Sometimes a subsystem needs to “get the hell out of Dodge.” Abandonment is an option, but only in response to bugs. And of course nobody in the process can stop it in its tracks. What if we want to back out the callstack to some point, know that no-one on the stack is going to stop us, but then recover and keep going within the same process?

Exceptions were close to what we wanted here. But unfortunately, code on the stack can catch an in-flight exception, thereby effectively suppressing the abort. We wanted something unsuppressable.
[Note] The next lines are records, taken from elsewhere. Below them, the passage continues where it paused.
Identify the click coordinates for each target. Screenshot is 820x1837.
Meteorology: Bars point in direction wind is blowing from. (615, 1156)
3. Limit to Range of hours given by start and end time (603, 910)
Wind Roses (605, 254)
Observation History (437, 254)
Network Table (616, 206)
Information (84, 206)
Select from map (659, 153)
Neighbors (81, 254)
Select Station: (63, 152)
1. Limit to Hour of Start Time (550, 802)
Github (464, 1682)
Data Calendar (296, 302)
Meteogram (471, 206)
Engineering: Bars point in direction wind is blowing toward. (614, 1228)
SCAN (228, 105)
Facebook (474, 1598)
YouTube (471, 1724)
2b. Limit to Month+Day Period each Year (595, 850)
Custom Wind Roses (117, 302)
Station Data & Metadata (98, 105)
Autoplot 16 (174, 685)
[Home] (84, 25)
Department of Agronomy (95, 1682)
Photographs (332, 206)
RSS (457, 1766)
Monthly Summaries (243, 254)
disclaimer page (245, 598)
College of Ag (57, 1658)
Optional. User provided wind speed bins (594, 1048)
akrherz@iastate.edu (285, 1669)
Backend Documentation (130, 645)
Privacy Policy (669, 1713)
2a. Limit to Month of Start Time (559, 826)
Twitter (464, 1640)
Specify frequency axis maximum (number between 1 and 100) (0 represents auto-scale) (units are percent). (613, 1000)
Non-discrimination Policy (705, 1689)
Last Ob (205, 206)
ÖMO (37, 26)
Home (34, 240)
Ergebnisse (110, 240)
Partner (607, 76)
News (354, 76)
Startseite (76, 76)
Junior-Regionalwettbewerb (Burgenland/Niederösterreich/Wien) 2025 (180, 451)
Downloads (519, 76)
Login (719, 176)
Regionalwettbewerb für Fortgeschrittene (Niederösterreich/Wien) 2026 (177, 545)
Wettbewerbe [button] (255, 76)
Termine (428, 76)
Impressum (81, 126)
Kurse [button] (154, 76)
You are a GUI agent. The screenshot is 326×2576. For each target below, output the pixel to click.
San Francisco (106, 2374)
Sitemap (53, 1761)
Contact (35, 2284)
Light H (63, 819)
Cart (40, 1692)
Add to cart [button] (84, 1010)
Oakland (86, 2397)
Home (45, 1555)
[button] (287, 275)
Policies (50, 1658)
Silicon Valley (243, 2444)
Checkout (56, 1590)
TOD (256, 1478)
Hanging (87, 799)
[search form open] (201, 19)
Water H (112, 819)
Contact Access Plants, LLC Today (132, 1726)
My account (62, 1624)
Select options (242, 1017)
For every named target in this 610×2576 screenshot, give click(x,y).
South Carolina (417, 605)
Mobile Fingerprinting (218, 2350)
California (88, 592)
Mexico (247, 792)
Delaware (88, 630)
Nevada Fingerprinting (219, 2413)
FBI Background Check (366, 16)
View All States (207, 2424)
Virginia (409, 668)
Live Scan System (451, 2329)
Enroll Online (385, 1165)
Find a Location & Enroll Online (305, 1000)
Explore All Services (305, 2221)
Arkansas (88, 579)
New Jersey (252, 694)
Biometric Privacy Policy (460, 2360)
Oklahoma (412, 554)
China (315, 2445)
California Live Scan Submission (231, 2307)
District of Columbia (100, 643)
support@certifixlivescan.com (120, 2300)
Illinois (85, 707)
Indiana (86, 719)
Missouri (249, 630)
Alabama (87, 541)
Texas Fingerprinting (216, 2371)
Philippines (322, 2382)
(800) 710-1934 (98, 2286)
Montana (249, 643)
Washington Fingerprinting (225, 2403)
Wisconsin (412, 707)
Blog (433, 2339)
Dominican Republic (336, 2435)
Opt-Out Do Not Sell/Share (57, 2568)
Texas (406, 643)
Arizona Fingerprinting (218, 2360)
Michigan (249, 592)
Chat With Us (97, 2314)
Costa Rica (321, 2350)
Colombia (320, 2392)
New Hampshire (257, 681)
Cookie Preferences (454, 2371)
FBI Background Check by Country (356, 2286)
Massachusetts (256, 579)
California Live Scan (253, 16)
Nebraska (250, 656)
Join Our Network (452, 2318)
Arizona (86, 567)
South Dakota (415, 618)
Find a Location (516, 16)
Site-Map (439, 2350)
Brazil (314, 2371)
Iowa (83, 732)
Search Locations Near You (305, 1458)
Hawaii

Enter aborts. We invented aborts mainly in support of our UI framework which used Functional Reactive Programming (FRP), although the pattern came up in a few spots. As an FRP recalculation was happening, it’s possible that events would enter the system, or new discoveries got made, that invalidate the current recalculation. If that happened – typically deep within some calculation whose stack was an interleaving of user and system code – the FRP engine needed to quickly get back to top of its stack where it could safely begin a recalculation. Thanks to all of that user code on the stack being functionally pure, aborting it mid-stream was easy. No errant side-effects would be left behind. And all engine code that was traversed was audited and hardened thoroughly, thanks to typed exceptions, to ensure invariants were maintained.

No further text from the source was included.